Put it into practice: The UKSI athlete health team do a lot of work managing health on transport, and advise hand-washing, hand gels, minimising skin contact with surfaces, good hygiene when eating, and continuing Covid protocols such as mask-wearing when in confined spaces.
How to avoid DVT
Deep vein thrombosis occurs when blood clots form in the veins. There is a risk these clots break loose, move up the venous system and lodge in the lung, which can be fatal. The symptoms of DVT are usually swelling, pain in a leg that doesn’t fade with rest, sometimes a change in colour of the leg (to red or purple) and a feeling of heat in the leg. After a race, low blood pressure, dehydration and DOMS make a rider more susceptible to DVT. Being unable to move around amplifies the risk.
How to reduce the risk
1) Hydrate well after the race, especially if you will be travelling soon after the race – and use electrolytes.
2) If you are flying home do the suggested leg exercises: leg pumps, ankle circles, hip and knee flexes, and walk around the plane regularly.
3) Some doctors advise wearing knee-high ompression socks and taking an aspirin if you are travelling for over six hours.
4) Actively look out for leg swelling or pain for a few days after a long journey.

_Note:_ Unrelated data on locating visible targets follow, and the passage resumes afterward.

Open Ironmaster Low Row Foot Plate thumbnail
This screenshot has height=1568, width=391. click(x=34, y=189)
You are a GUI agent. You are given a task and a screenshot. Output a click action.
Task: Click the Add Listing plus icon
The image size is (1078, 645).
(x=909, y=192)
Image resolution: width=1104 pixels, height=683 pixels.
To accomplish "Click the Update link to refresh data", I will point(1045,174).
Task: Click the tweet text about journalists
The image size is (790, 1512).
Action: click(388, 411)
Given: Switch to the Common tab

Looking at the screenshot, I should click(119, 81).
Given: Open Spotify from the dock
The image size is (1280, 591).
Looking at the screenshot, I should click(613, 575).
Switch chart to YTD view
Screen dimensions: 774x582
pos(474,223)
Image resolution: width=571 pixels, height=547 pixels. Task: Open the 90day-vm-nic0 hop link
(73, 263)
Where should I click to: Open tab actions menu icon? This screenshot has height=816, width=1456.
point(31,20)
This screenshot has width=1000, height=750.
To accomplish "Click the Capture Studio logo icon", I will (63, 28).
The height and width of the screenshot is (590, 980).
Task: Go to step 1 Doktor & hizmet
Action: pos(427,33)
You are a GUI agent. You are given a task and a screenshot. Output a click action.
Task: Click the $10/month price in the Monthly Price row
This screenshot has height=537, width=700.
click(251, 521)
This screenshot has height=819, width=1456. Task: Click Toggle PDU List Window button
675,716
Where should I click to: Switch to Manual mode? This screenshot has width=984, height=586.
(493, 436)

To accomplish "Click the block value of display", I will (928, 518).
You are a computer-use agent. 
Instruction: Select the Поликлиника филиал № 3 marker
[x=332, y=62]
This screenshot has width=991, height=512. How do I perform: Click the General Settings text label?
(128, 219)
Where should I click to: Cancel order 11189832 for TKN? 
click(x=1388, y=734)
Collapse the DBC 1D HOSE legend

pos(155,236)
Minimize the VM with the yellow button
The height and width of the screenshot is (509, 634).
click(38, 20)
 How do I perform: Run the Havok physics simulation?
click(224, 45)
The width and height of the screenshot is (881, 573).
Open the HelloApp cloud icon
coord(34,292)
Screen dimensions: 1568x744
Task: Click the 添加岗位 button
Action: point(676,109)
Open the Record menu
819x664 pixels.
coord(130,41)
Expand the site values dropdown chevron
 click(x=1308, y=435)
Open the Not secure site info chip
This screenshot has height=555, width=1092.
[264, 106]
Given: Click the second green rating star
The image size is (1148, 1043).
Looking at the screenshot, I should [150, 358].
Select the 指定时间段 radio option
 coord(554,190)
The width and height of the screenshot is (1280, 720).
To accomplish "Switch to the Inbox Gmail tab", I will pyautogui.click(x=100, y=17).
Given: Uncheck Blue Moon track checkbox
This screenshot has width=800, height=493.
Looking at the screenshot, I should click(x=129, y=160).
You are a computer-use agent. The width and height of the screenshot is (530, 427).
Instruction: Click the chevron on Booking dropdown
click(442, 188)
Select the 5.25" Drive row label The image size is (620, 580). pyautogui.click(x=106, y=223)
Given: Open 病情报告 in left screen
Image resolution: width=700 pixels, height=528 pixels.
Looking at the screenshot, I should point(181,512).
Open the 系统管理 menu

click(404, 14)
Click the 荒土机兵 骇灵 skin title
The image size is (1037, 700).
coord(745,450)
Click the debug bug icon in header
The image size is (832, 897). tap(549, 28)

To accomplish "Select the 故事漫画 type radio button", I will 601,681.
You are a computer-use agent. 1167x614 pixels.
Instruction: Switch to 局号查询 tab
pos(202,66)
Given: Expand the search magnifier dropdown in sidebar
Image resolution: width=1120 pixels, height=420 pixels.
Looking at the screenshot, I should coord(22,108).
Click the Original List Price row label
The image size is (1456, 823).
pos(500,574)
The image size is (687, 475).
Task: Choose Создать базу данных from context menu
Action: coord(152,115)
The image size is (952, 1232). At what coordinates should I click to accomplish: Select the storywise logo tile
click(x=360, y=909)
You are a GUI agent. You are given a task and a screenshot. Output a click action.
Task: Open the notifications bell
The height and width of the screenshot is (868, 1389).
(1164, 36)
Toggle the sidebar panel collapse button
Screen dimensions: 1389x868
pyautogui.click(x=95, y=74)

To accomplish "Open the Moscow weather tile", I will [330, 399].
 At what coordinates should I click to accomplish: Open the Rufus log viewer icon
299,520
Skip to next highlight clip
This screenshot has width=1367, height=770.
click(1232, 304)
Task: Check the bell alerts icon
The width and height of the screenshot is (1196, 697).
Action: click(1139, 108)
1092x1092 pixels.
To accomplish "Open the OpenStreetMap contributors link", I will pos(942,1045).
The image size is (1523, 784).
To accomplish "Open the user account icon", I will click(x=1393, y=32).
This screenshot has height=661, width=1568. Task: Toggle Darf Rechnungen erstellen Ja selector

Advice from a regular flier
Oli France is a cycle adventurer who has visited over 75 countries. Difficulties he has confronted on his travels include getting interrogated, being held at gunpoint, catching meningitis, getting caught in an earthquake, being surrounded by militia groups and having a near-miss with an avalanche. These days he takes planning very seriously.
Here are his top tips:
- Do a risk assessment: “I spend a lot of time thinking about risk factors and what I can do to mitigate them. I will always have solid local contacts and a well-formulated plan and emergency procedures.”
- Plan a decompression period: “When I arrive, I work on acclimatising, taking into account new cultures, new temperatures, different humidity, different elevations and different food.”
- Follow regular sleep routines: “To stack the odds in my favour of good sleep, I pack eye masks, earplugs, and try and avoid caffeine, keeping as close as possible to my normal sleep routine.”
- Focus on hygiene: “Food poisoning or stomach trouble can be your downfall. Be conscious of keeping hands clean and using antibacterial spray. Freshly cooked food is generally the safest – any bacteria has been killed.”
- Rest before travel: “Have everything planned and done in advance and then you can just switch off and do those basics of eating and drinking well so you are prepared for high performance.”
A well-planned journey to and from a cycling trip, incorporating the practical suggestions here, allows you to make the most of your time travelling. Planning the journey as well as the racing (or riding) at the end of it should mean that those hours in the air or on the road are no longer ‘dead time’. Instead, make travel time work for you so that, once you arrive, you can be confident of being fit, healthy and ready to go.